Be honest about the threat model:

No network egress filtering. A cloned repo’s post-checkout hook, or a gh subcommand, can reach any host the engine itself can reach.
No CPU / RAM limits. A pathological repository or a runaway git pack will consume whatever the OS lets it. In containerised deployments, the container’s resource limits are the only backstop.
No syscall sandbox. There is no seccomp / AppArmor / SELinux profile. The subprocess runs as the engine’s OS user.

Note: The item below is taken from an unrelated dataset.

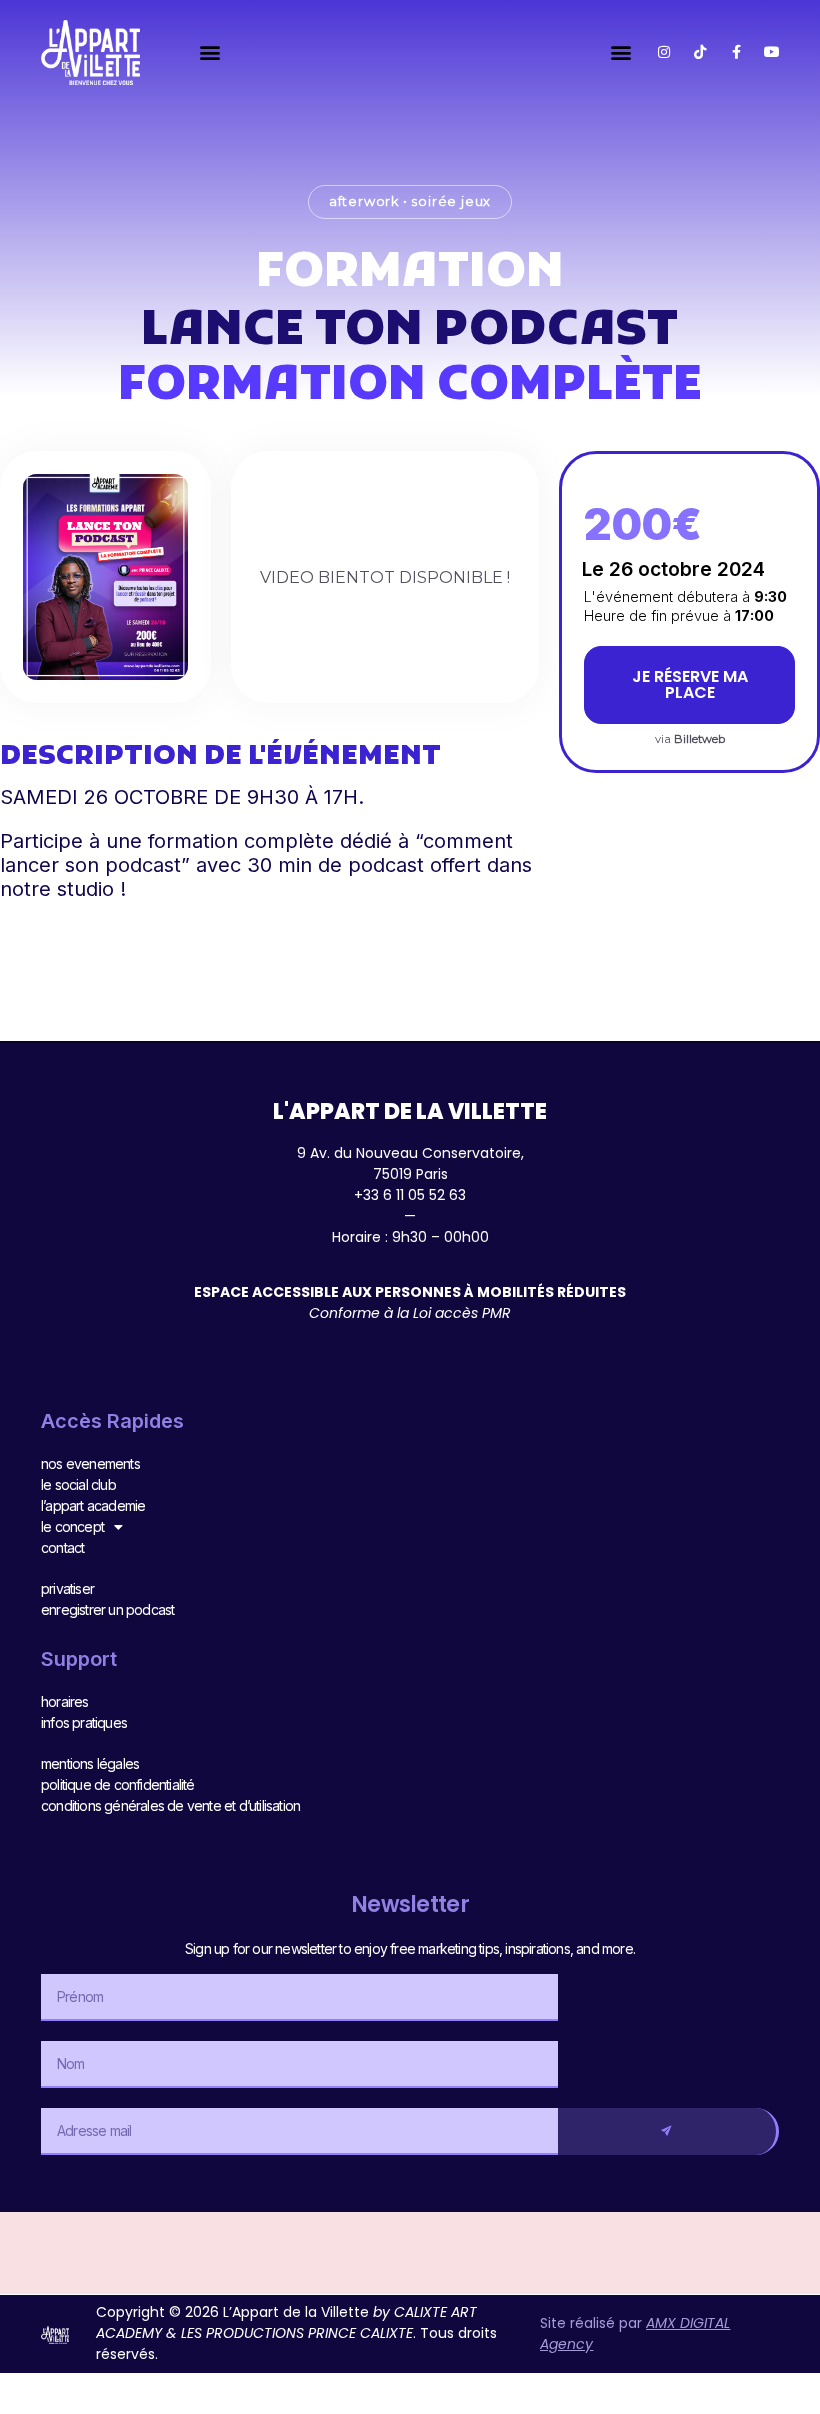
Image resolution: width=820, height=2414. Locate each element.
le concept (72, 1526)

The trust model is: the operator controls which agents are deployed and which secrets they hold; the agent’s prompt and tool gating control which repos can be cloned; the filesystem boundary and environment whitelist prevent collateral damage within that trust envelope. Tighter sandboxing (gVisor, ephemeral containers per tool call) is the natural next step for deployments that need to run code from untrusted sources.

How it works


boot:
  loadAllTools()
    readdir(*.tool.ts)
       |
       v
    dynamic import each --> registerTool(...) side effect
       |
       v
    prune missing requiredEnv
       |
       v
    syncToolsToDb()  -- upserts catalogue + reconciles instance_tools


per request:
                +-------------------------+
   user msg --> | Supervisor.buildTools() |
                +-----------+-------------+
                            |
                            v
                getEnabledToolNames(instanceId)
                            |
                            v
   for each enabled tool:
       def = registry.get(name)
       inst = def.create(ToolContext { instanceId, secrets,
                                       audit, conversationId,
                                       attachments, apiKeys,
                                       provider })
       tool({ description: def.description,
              parameters: inst.parameters,
              execute: wrap(inst.execute) })  // logs + audit
                            |
                            v
                +-------------------------+
                | Vercel AI SDK tool loop |
                | (maxSteps = 15)         |
                +-------------------------+

Code reference

packages/engine/src/agents/tools/registry.ts — registerTool, ToolDefinition, ToolContext, loadAllTools, listAvailableTools.
packages/engine/src/agents/tools/strict-mode.test.ts — Enforced Zod constraints (no .url(), no .optional() without .nullable(), no z.record(z.unknown())).
packages/engine/src/agents/tools/tools-sync.ts — syncToolsToDb() and the instance_tools reconciliation logic.
packages/engine/src/agents/tools/tools.schema.ts — Catalogue table.
packages/engine/src/agents/supervisor/index.ts — buildTools() consumer of the registry.
packages/engine/src/audit/audit-logger.ts — The scoped audit logger passed via ToolContext.
packages/engine/src/agents/tools/shared/workspace-utils.ts — resolveWorkspacePath, assertInsideConversationWorkspace, sanitizeConversationId, symlink containment checks.
packages/engine/src/agents/tools/safe-env.ts — Subprocess env whitelist (safeEnv).
packages/engine/src/agents/tools/git-clone-repo.tool.ts — Clone flow, askpass + token-file lifecycle, cleanupStaleRepos (2 h threshold).
Sample tools: search-memory.tool.ts, web-search.tool.ts, http-request.tool.ts, slack-post-message.tool.ts, hubspot-contact.tool.ts, schedule-task.tool.ts, read-skill.tool.ts, task-tool.ts (spawnTask), room-mark-completed.tool.ts (harness).